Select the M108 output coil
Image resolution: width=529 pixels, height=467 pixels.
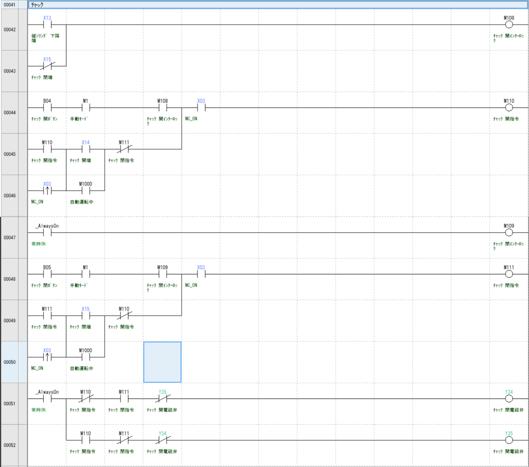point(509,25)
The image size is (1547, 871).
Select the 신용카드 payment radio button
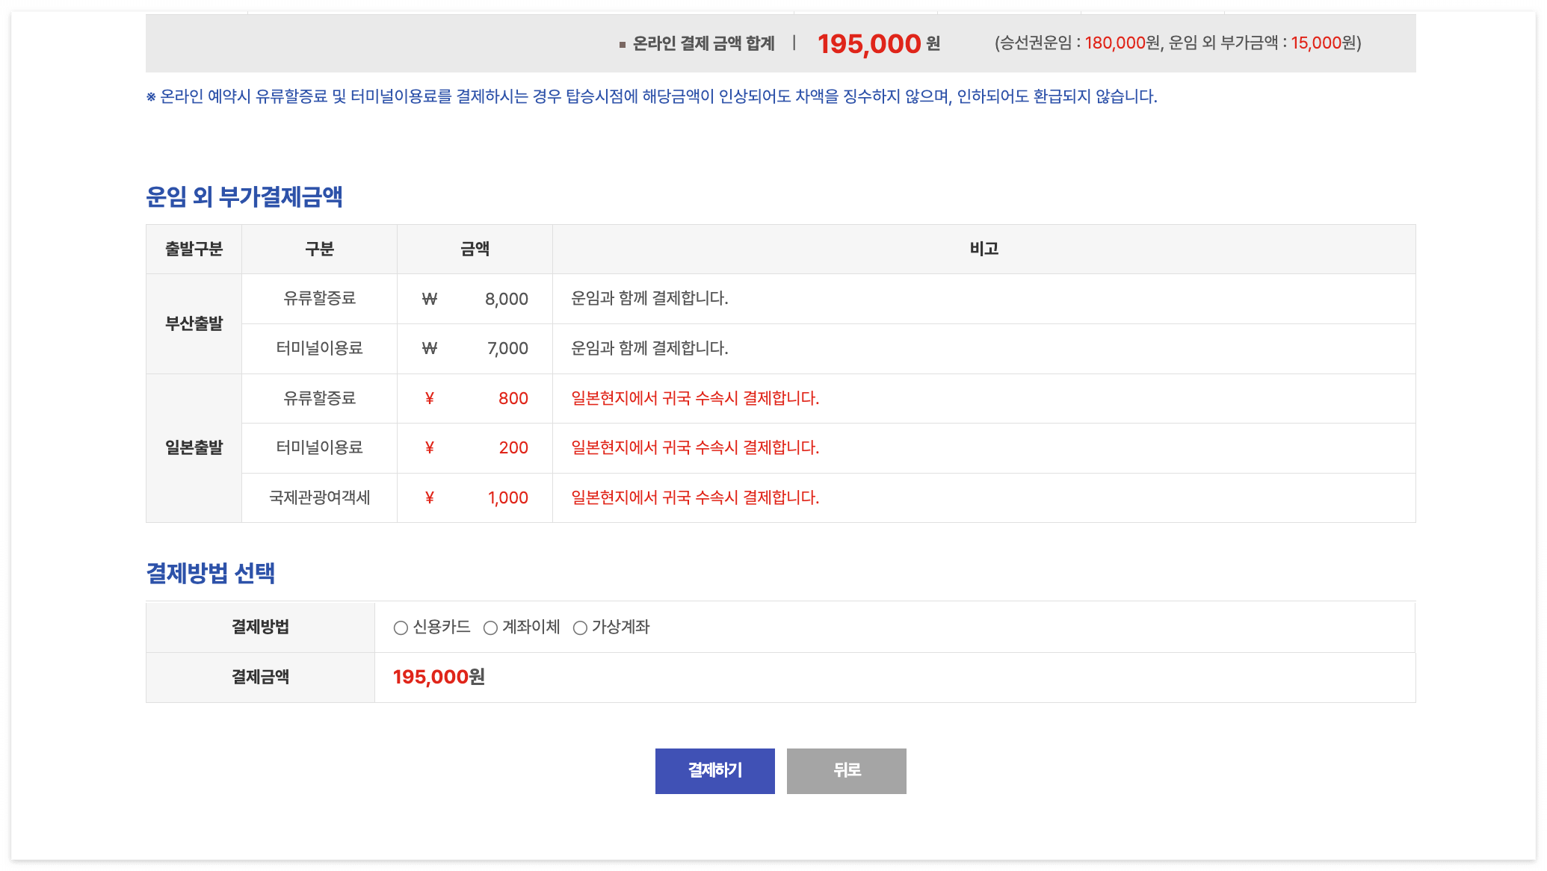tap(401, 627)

• _Problem description_: Copy the records above exactly, leaving out every picture.

• _Task output_:
Select the M108 output coil
Image resolution: width=529 pixels, height=467 pixels.
point(509,25)
The image size is (1547, 871).
Select the 신용카드 payment radio button
tap(401, 627)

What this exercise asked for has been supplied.